%%
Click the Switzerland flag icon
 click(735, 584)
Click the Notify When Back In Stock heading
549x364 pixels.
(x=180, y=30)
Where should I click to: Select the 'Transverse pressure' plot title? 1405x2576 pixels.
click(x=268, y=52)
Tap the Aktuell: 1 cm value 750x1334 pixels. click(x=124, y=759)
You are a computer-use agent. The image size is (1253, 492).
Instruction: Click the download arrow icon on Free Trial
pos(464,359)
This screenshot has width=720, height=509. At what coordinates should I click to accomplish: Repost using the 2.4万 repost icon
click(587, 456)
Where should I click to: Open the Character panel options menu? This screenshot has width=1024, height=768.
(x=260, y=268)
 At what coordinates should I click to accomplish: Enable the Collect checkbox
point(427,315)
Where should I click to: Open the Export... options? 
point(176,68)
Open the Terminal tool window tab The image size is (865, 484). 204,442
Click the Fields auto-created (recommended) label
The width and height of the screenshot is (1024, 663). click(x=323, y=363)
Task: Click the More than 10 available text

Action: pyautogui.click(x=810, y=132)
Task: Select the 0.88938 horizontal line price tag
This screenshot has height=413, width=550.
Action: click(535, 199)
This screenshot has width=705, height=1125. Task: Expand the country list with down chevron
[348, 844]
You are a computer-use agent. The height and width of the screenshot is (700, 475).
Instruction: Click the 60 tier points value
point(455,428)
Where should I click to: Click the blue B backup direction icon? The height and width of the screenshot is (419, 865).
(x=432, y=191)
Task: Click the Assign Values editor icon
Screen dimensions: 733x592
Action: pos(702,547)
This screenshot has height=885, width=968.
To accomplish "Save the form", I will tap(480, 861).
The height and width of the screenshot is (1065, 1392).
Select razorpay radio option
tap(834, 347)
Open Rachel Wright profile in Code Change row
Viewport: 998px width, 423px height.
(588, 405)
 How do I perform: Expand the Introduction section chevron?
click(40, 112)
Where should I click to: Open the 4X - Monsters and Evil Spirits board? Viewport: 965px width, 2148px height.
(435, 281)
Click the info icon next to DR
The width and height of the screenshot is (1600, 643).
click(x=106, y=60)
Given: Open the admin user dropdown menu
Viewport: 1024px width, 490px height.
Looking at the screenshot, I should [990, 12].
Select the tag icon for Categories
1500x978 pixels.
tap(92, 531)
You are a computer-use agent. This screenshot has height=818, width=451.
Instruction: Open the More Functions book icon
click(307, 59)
%%
- Work task: Each line from the one with "1500x978 pixels." through the last line of the material is to be retyped exactly, and no other line is.

- Solution for this exercise:
1500x978 pixels.
tap(92, 531)
You are a computer-use agent. This screenshot has height=818, width=451.
Instruction: Open the More Functions book icon
click(307, 59)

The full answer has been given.